The Dancing Plague of 1518

The Dancing Plague of 1518

Cynthia Wing, Staff Writer

This story takes place in Strasbourg, Alsace in 1518. Living in Strasbourg was really rough. Strasbourg people still had the feudal system at this time which meant that kings and queens were in charge while everyone else was considered a poor peasant. As a peasant, you had no rights as an individual and you had to live in very disgusting conditions. The drinking water was filthy because it was water everyone used to wash their bodies and clothes. The only option they had to quench their thirst was the dirty drinking water. 

At this time, people did not understand yet what germs were or that everything was covered in a layer of filth. There was also feces from humans and animals all over the place. In the 1500s, there wasn’t any form of plumbing or sanitation. Years and years of bad weather had left the town with little to no food. The food that was available would be too expensive and only the royalty and the rich could afford it. During this time, a peasant’s purpose in the system was to serve the king and queens which meant instead of those with money and wealth participating in wars, it was the peasants or the less thans who had to go into battle. Having no money meant you had to do everyone else’s work.

The local church in town was a way for the people to escape the daily horrors of their lives. The leaders of the church were seen as the one all be all. When something horrible would be happening in town, people would run to the leaders for answers. The church leaders would guide those and give answers as to why they were sick, poor, hungry, etc. Usually, the answer was that God was punishing them or testing them. Church was the center of everyone’s life. 

Because of this, the church was able to hold a lot of power over people, constantly telling people that this life was a battle between God and Satan, heaven and hell, and good and evil. The people of Strasbourg didn’t know any different. The only source of information would come from the church. Peasants started questioning the church for drinking clean water and living a great life. Because of this, tensions were on the rise and something odd happens. A meteor from the sky came crashing down, landing right near Strasbourg. According to the church, it was a way for God to warn people. The meteor caused no damage but caused complete chaos among the people of Strasbourg. 

They strongly believed that this meteorite was a sign from God that the peasants were sinning too much. The peasants were scared of going to hell and some would pray for up to six hours straight asking for forgiveness. A man by the name of Mr. Johann Von Kayserberg thought that the town was sinning too much. He was a church leader who believed that everybody in town was a sinner, even the other leaders. He referred to his fellow church leaders as lazy.

Exercise material
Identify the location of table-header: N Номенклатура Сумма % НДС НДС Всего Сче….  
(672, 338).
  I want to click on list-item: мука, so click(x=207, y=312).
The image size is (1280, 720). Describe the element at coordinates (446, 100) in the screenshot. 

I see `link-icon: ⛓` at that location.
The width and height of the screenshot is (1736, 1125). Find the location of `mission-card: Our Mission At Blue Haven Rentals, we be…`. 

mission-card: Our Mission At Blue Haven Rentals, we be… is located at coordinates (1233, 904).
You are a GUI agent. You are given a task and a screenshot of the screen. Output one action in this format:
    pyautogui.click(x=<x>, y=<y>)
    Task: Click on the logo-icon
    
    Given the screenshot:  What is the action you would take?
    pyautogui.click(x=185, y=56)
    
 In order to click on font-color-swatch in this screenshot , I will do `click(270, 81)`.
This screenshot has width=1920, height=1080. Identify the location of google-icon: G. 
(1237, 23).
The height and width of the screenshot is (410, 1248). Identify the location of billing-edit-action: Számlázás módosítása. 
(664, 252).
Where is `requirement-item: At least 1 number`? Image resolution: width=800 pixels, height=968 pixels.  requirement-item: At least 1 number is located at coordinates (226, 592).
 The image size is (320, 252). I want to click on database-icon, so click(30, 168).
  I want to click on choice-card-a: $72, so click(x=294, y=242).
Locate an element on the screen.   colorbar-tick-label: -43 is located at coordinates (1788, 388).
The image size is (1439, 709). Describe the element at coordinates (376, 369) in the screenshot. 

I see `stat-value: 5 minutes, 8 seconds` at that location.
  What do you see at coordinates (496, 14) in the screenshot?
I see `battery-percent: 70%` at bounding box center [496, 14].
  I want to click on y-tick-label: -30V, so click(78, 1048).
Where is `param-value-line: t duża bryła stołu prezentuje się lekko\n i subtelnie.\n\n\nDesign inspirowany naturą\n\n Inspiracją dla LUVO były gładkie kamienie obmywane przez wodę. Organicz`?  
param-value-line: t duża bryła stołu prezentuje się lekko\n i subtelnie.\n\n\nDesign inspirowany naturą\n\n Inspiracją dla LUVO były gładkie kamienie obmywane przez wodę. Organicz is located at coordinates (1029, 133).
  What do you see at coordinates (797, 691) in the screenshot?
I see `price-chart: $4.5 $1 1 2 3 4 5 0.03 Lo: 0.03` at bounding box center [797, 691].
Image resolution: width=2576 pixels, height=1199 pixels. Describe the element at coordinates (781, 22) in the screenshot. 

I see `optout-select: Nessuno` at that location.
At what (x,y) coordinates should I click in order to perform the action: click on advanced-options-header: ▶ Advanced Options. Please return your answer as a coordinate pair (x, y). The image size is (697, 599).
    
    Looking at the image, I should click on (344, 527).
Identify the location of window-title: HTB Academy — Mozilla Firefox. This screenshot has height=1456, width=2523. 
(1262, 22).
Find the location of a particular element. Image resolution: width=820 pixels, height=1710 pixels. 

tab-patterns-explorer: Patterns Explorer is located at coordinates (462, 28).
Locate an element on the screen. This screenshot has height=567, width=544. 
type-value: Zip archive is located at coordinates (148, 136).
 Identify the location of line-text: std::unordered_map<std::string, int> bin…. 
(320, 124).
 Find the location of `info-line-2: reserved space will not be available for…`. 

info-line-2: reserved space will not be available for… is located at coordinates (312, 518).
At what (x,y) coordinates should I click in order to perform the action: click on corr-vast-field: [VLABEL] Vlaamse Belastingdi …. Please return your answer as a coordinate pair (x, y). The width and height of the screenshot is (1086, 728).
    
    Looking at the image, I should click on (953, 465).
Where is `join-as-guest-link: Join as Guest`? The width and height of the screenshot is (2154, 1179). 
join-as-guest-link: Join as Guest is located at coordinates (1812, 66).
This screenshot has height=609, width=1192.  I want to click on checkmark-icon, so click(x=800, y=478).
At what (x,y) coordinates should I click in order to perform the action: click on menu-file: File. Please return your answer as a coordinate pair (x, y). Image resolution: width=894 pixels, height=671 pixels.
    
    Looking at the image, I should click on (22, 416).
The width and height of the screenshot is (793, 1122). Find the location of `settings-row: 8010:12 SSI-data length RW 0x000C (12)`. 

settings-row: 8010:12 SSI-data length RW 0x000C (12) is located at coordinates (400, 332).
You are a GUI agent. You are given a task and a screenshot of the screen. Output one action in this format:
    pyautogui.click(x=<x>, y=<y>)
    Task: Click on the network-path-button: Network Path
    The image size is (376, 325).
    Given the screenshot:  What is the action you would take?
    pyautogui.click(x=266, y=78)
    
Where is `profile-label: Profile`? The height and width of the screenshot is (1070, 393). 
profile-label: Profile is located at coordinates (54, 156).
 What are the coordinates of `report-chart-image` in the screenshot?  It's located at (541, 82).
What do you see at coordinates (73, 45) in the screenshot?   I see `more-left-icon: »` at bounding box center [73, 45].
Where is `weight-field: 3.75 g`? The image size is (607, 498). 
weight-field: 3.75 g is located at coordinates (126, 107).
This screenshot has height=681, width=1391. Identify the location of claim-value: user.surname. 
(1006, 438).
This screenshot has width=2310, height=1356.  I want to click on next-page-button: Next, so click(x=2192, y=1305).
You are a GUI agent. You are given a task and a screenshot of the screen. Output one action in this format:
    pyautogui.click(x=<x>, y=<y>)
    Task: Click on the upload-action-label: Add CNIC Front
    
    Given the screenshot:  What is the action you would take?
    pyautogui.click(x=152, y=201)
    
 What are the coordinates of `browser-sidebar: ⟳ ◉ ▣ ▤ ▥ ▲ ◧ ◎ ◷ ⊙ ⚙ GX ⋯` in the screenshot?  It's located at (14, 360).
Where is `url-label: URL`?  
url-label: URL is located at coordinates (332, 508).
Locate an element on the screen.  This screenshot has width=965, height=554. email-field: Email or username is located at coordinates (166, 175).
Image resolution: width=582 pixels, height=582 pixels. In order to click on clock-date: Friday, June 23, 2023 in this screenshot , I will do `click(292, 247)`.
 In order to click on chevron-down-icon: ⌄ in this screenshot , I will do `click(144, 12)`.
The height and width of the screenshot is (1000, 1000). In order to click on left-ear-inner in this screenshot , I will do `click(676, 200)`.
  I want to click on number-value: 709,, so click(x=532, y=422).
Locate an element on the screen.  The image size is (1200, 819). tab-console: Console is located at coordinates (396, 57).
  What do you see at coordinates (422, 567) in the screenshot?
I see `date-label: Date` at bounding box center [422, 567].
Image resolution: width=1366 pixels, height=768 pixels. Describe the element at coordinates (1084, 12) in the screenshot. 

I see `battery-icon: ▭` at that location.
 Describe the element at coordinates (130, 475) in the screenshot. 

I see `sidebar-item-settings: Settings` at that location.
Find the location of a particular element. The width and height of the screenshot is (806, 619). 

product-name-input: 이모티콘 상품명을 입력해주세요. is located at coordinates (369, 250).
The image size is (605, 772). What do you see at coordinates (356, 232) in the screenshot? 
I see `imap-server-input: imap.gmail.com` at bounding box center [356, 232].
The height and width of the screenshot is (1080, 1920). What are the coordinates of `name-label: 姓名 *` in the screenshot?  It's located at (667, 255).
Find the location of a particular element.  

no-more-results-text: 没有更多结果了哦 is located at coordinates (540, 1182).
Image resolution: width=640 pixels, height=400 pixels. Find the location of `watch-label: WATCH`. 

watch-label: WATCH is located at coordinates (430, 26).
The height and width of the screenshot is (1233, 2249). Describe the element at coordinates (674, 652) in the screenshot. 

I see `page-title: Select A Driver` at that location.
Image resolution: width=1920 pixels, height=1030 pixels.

Job A
In the article on the dancing plague of 1518, what did Johann Von Kayserberg call his fellow church leaders?
Job B
Rename "logo-icon" to "brand-logo" in the rows from their first line through the line containing "pyautogui.click(x=185, y=56)", both included, and reproduce only those lines with nothing else changed.

Worked solution A
Lazy

Worked solution B
Identify the location of table-header: N Номенклатура Сумма % НДС НДС Всего Сче….  
(672, 338).
  I want to click on list-item: мука, so click(x=207, y=312).
The image size is (1280, 720). Describe the element at coordinates (446, 100) in the screenshot. 

I see `link-icon: ⛓` at that location.
The width and height of the screenshot is (1736, 1125). Find the location of `mission-card: Our Mission At Blue Haven Rentals, we be…`. 

mission-card: Our Mission At Blue Haven Rentals, we be… is located at coordinates (1233, 904).
You are a GUI agent. You are given a task and a screenshot of the screen. Output one action in this format:
    pyautogui.click(x=<x>, y=<y>)
    Task: Click on the brand-logo
    
    Given the screenshot:  What is the action you would take?
    pyautogui.click(x=185, y=56)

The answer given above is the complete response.